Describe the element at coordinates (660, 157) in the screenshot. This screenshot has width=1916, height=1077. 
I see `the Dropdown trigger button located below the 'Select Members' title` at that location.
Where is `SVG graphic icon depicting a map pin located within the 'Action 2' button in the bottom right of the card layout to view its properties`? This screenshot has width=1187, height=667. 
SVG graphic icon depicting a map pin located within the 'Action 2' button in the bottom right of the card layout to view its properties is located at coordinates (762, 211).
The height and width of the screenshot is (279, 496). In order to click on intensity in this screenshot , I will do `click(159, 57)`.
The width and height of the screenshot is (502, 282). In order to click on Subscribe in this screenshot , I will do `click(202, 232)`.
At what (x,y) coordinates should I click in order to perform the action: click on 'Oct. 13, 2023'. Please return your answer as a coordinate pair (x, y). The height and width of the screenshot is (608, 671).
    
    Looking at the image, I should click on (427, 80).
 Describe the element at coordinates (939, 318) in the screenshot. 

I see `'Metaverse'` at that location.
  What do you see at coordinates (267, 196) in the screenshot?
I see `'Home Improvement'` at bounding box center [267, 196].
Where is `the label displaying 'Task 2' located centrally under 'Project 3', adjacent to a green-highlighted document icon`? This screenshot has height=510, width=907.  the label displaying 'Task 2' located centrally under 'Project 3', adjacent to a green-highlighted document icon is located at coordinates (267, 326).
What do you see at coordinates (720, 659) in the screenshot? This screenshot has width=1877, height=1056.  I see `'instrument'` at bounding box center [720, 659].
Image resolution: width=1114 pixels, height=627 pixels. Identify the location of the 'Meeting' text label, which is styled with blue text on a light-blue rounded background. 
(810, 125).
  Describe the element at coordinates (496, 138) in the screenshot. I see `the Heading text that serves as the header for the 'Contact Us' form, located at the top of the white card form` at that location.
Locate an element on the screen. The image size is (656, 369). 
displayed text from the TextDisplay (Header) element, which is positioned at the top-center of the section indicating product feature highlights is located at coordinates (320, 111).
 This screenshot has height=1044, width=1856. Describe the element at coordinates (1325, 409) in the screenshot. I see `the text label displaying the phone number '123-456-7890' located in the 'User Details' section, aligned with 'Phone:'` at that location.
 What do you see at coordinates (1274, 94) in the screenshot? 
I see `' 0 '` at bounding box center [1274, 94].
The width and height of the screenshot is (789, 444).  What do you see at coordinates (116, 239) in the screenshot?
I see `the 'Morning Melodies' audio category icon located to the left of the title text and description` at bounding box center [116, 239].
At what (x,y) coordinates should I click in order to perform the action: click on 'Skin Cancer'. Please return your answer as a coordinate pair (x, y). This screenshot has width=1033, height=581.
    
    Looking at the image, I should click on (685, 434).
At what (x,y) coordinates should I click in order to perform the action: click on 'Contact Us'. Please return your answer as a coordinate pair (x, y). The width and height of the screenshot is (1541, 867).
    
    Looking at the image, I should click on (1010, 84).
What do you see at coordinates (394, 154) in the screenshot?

□ □ □ □ □

**Problem to solve:** Copy all of the records above word for word, keeping every line as it appears.

**Reply to the task:**
Describe the element at coordinates (660, 157) in the screenshot. This screenshot has width=1916, height=1077. 
I see `the Dropdown trigger button located below the 'Select Members' title` at that location.
Where is `SVG graphic icon depicting a map pin located within the 'Action 2' button in the bottom right of the card layout to view its properties`? This screenshot has width=1187, height=667. 
SVG graphic icon depicting a map pin located within the 'Action 2' button in the bottom right of the card layout to view its properties is located at coordinates (762, 211).
The height and width of the screenshot is (279, 496). In order to click on intensity in this screenshot , I will do `click(159, 57)`.
The width and height of the screenshot is (502, 282). In order to click on Subscribe in this screenshot , I will do `click(202, 232)`.
At what (x,y) coordinates should I click in order to perform the action: click on 'Oct. 13, 2023'. Please return your answer as a coordinate pair (x, y). The height and width of the screenshot is (608, 671).
    
    Looking at the image, I should click on (427, 80).
 Describe the element at coordinates (939, 318) in the screenshot. 

I see `'Metaverse'` at that location.
  What do you see at coordinates (267, 196) in the screenshot?
I see `'Home Improvement'` at bounding box center [267, 196].
Where is `the label displaying 'Task 2' located centrally under 'Project 3', adjacent to a green-highlighted document icon`? This screenshot has height=510, width=907.  the label displaying 'Task 2' located centrally under 'Project 3', adjacent to a green-highlighted document icon is located at coordinates (267, 326).
What do you see at coordinates (720, 659) in the screenshot? This screenshot has width=1877, height=1056.  I see `'instrument'` at bounding box center [720, 659].
Image resolution: width=1114 pixels, height=627 pixels. Identify the location of the 'Meeting' text label, which is styled with blue text on a light-blue rounded background. 
(810, 125).
  Describe the element at coordinates (496, 138) in the screenshot. I see `the Heading text that serves as the header for the 'Contact Us' form, located at the top of the white card form` at that location.
Locate an element on the screen. The image size is (656, 369). 
displayed text from the TextDisplay (Header) element, which is positioned at the top-center of the section indicating product feature highlights is located at coordinates (320, 111).
 This screenshot has height=1044, width=1856. Describe the element at coordinates (1325, 409) in the screenshot. I see `the text label displaying the phone number '123-456-7890' located in the 'User Details' section, aligned with 'Phone:'` at that location.
 What do you see at coordinates (1274, 94) in the screenshot? 
I see `' 0 '` at bounding box center [1274, 94].
The width and height of the screenshot is (789, 444).  What do you see at coordinates (116, 239) in the screenshot?
I see `the 'Morning Melodies' audio category icon located to the left of the title text and description` at bounding box center [116, 239].
At what (x,y) coordinates should I click in order to perform the action: click on 'Skin Cancer'. Please return your answer as a coordinate pair (x, y). This screenshot has width=1033, height=581.
    
    Looking at the image, I should click on (685, 434).
At what (x,y) coordinates should I click in order to perform the action: click on 'Contact Us'. Please return your answer as a coordinate pair (x, y). The width and height of the screenshot is (1541, 867).
    
    Looking at the image, I should click on (1010, 84).
What do you see at coordinates (394, 154) in the screenshot?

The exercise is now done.